[BEGIN STORED ROWS]
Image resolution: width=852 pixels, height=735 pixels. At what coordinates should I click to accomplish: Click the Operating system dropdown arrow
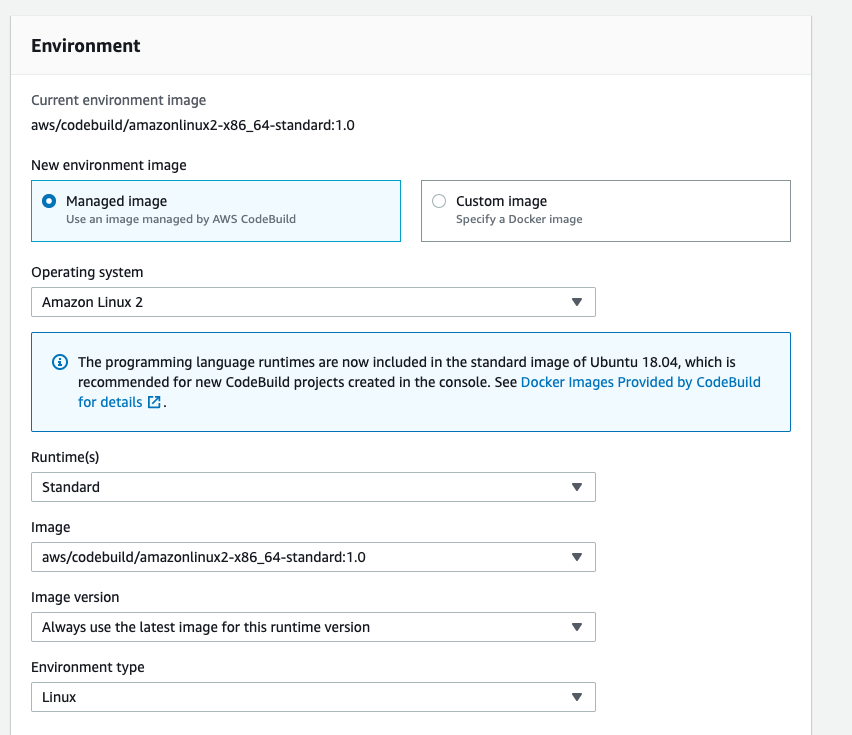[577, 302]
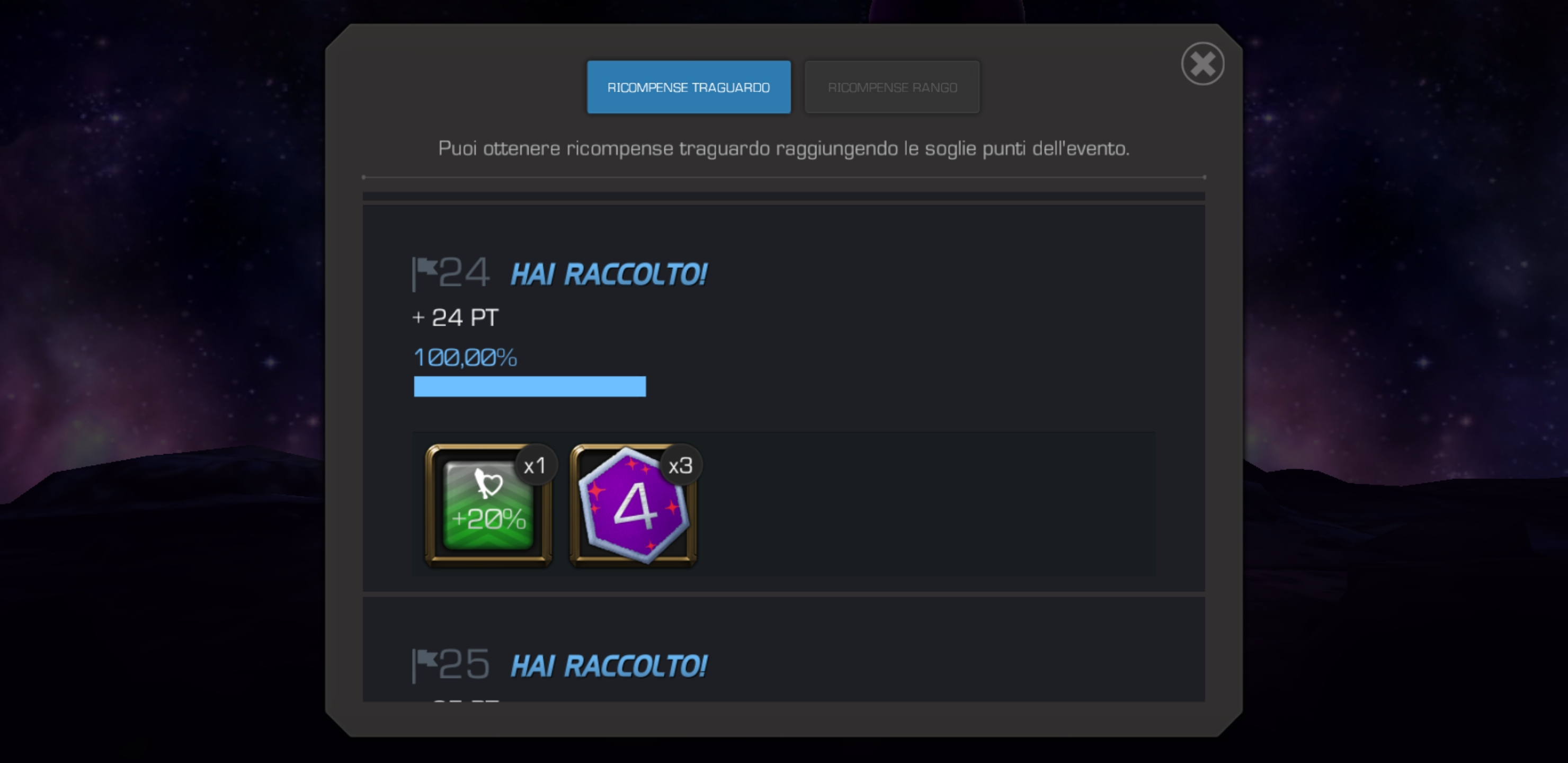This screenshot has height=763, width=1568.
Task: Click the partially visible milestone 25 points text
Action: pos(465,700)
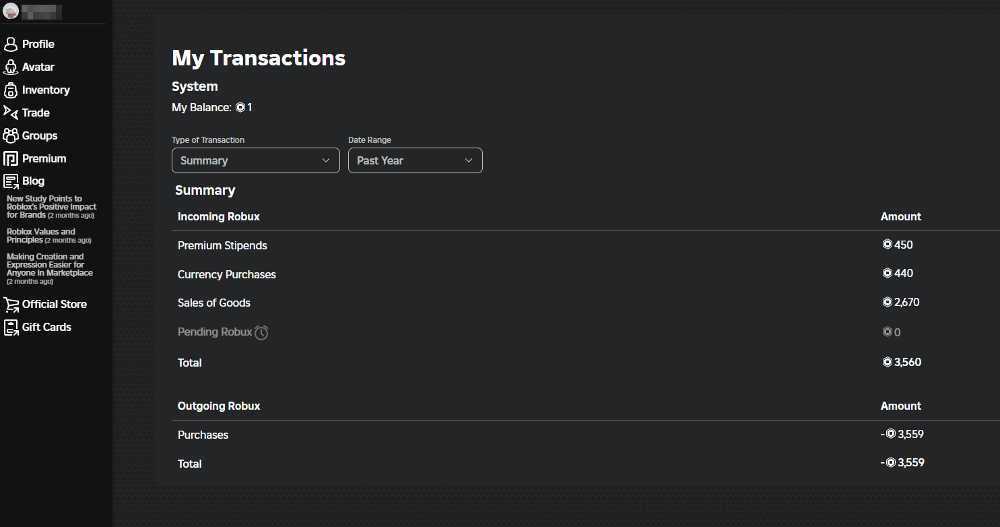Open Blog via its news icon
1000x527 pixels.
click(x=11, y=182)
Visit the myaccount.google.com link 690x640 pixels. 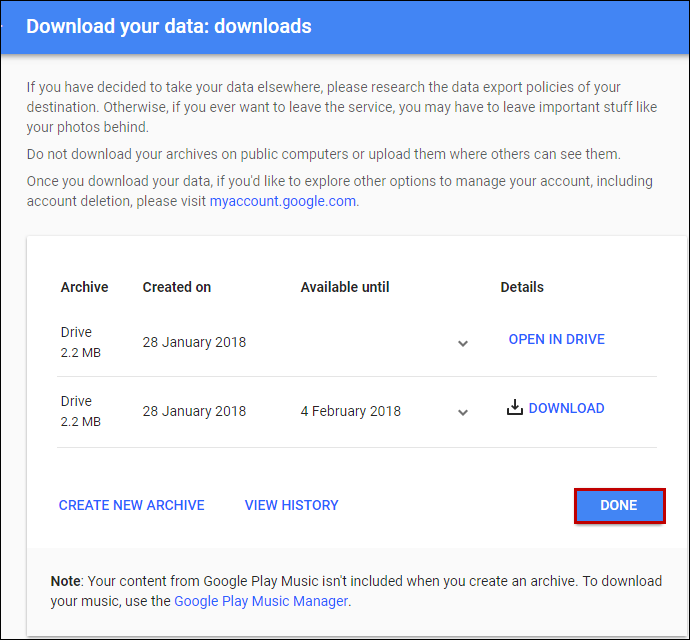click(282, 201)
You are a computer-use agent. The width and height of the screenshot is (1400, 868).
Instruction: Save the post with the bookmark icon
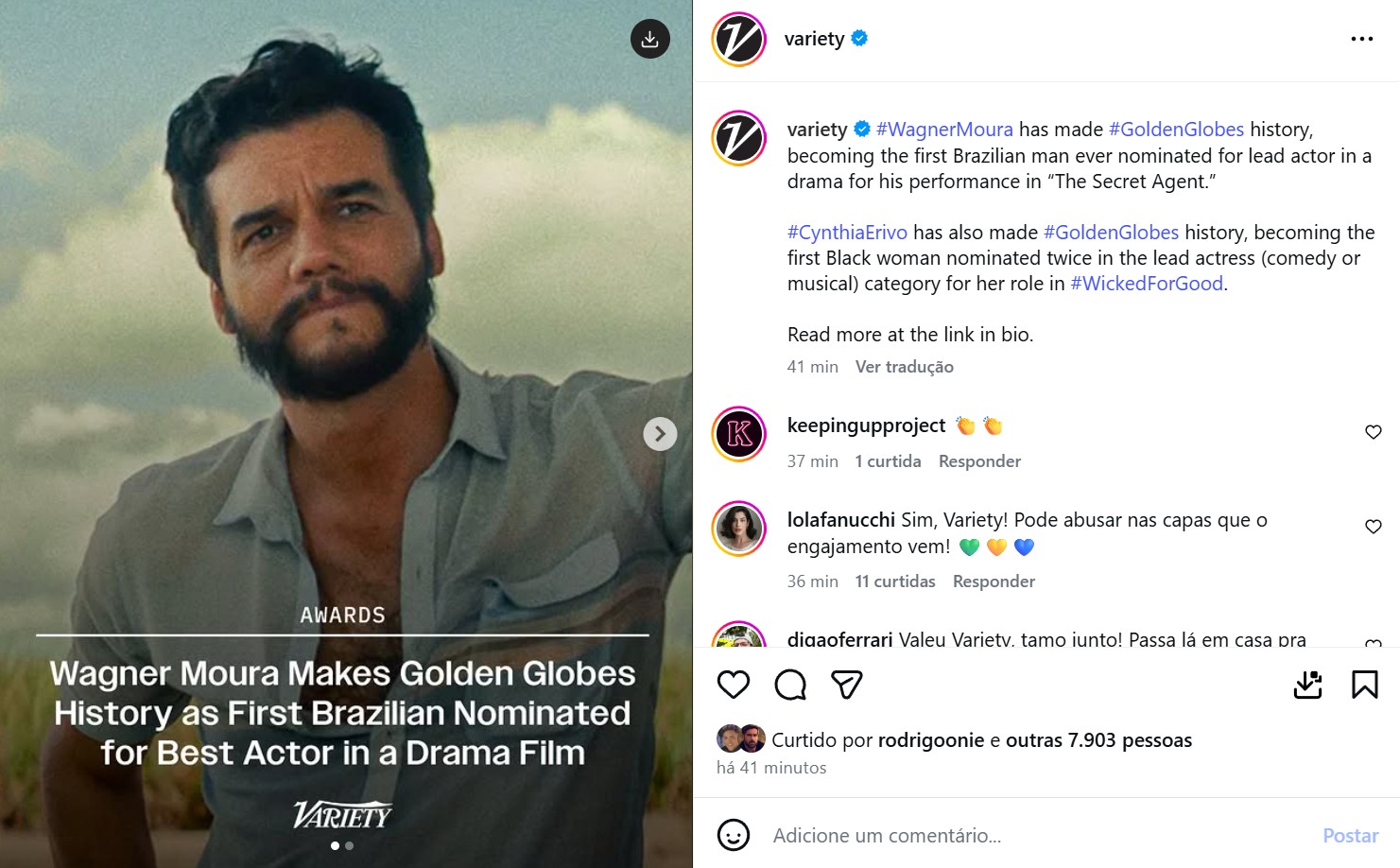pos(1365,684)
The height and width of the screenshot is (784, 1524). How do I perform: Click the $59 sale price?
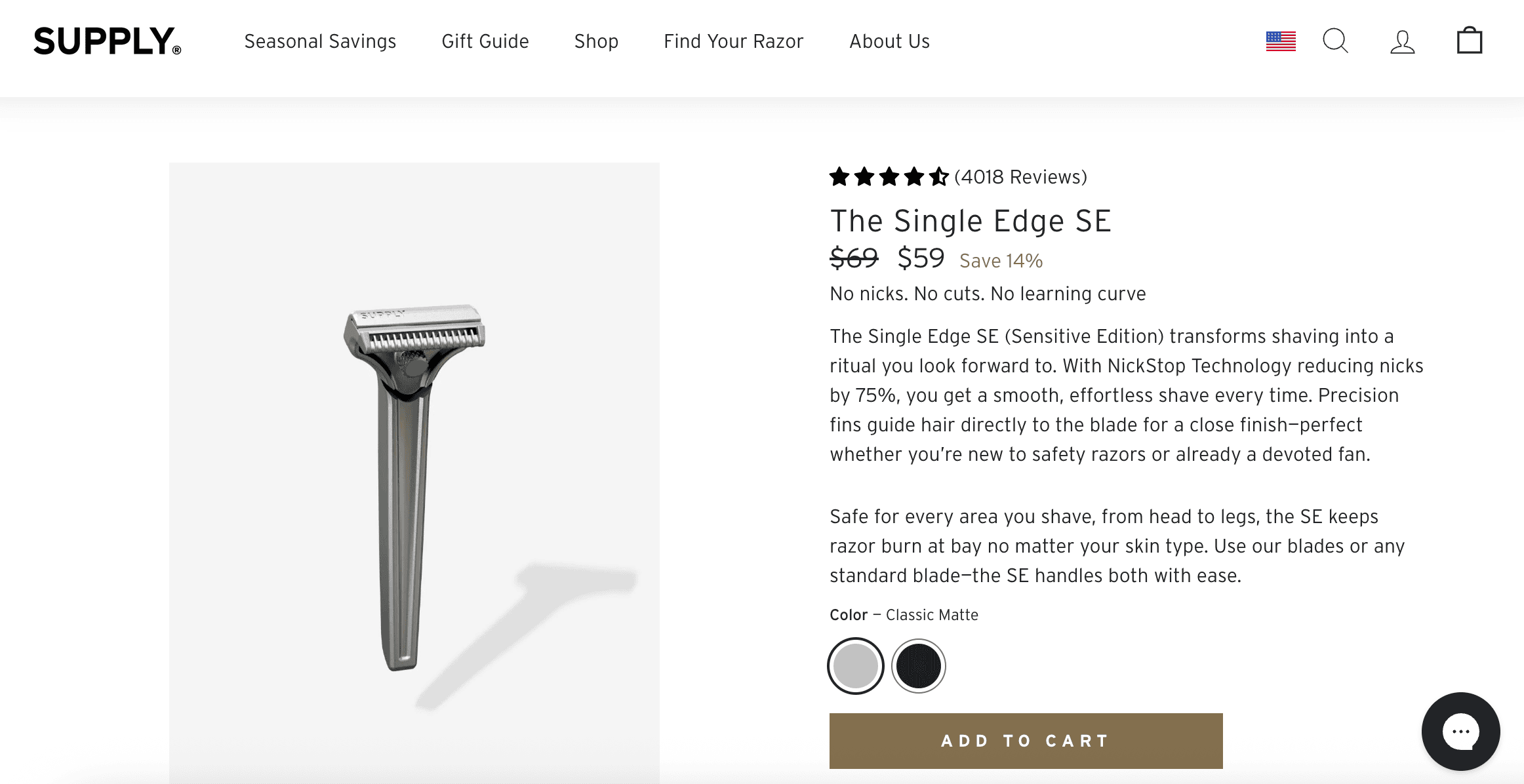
[END STORED ROWS]
YOUR OBJECTIVE: Rescale the part of the records that opens with the line containing "You are a computer-use" and continues through the end of the records, both ends included, reproducing every line with its requests and multiplying each coordinate in the answers by 2.25, rounded to whole numbers with halves rounded up. Omit the pictures from your output.

SOLUTION TO THIS PROBLEM:
You are a computer-use agent. The width and height of the screenshot is (1400, 868).
Instruction: Save the post with the bookmark icon
pos(3071,1539)
The height and width of the screenshot is (784, 1524). How do I perform: Click the $59 sale price?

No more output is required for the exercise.